Jaja, who is Secretary of the Association of Legislative Drafting and Advocacy Practitioners, and a former part-time Chairman of the Governing Board of the Nigerian Copyright Commission, said the trend has become a structural problem. He said he is currently involved in training lawyers with the Lesotho Ministry of Law and Justice and the Lesotho Law Reform Commission under a European Union project, and that his comparative exposure has sharpened concerns about the state of ethics enforcement in Nigeria.
He wrote that misconduct among Nigerian lawyers has reached what he called "epidemic proportions" and now poses a threat to the survival of the profession. He also referred to a March 2025 position in which the CJN acknowledged low adherence to ethics and professional standards among lawyers in the country.
To support his allegations, Jaja listed cases he said showed uneven enforcement by the NBA. In one example, he said the NBA issued a query to a lawyer in August 2025 over alleged misconduct and warned that the matter could proceed to the LPDC if directives were ignored. He said that by December 2025, the alleged misconduct persisted, including use of both NBA and Supreme Court logos on personal letterhead, yet no disciplinary action had followed.
He said his association, through its incorporated trustees, filed a suit seeking an order of mandamus to compel the NBA to carry out its statutory duty in that case.

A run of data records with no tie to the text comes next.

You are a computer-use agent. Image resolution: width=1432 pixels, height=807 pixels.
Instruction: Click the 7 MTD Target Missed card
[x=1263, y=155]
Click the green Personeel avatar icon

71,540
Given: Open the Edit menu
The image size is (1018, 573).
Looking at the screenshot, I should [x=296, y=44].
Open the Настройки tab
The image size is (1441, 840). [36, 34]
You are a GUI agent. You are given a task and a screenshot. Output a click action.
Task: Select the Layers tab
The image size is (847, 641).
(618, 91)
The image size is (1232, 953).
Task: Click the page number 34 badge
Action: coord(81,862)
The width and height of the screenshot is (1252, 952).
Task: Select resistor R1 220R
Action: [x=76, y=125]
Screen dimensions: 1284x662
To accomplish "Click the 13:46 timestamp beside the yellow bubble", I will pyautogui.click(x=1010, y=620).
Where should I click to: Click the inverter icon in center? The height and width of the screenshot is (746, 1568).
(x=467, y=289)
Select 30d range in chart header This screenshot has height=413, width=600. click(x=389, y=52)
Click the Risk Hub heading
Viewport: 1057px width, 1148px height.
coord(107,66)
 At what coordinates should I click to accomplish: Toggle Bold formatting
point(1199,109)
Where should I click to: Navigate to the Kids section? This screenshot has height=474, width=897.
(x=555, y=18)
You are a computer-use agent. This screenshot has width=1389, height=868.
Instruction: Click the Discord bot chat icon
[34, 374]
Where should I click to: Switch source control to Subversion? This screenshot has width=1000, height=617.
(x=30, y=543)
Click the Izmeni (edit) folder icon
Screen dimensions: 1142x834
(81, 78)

Jaja also cited a 2021 matter in which the then Acting Chairman of the Economic and Financial Crimes Commission asked the NBA to institute charges against a lawyer. He said the request was based on evidence that the lawyer breached the Rules of Professional Conduct for Legal Practitioners, 2023, by standing as surety for a former Chairman of the Nigerian Social Insurance Trust Fund accused of diverting public funds amounting to âĻ1 trillion. He said no LPDC prosecution has occurred in that case.
Another point raised in the petition was the non-enforcement of LPDC sanctions against some NBA officials allegedly indicted for online bullying and character assassination. Jaja said refusal to enforce decisions deepens distrust in internal accountability and sends mixed signals to younger members of the Bar.
He further linked the dispute to a broader professional debate, including advocacy for the Blue Silks rank as an alternative recognition framework to the Senior Advocate of Nigeria title. Jaja said NBA officials mounted what he described as a campaign of calumny against him in November 2025 by publishing false and defamatory claims online that he had been queried merely for introducing the Blue Silks framework.
He said the public narrative omitted a key legal development: that he had responded by filing an action at the Federal High Court, Abuja, involving the Incorporated Trustees of the NBA and seeking judicial clarity on the right of the incorporated trustees of the Association of Legislative Drafting and Advocacy Practitioners to confer the Blue Silks rank under freedom of association guarantees in Section 40 of the 1999 Constitution.
Jaja also alleged inconsistency in another case involving a Senior Advocate of Nigeria. He said the NBA did not initiate proceedings before either the LPDC or the Legal Practitioners Privileges Committee despite what he called involvement in promoting an unlawful body intended to operate as a parallel bar association, contrary to the Legal Practitioners Act, 1962, which recognises only one bar association for Nigerian lawyers, the NBA.
The petitioner called on the CJN to restore confidence in disciplinary enforcement through impartial and even-handed application of LPDC procedures. He said only transparent and consistent sanctions can reverse the current drift and protect the integrity of legal practice in Nigeria.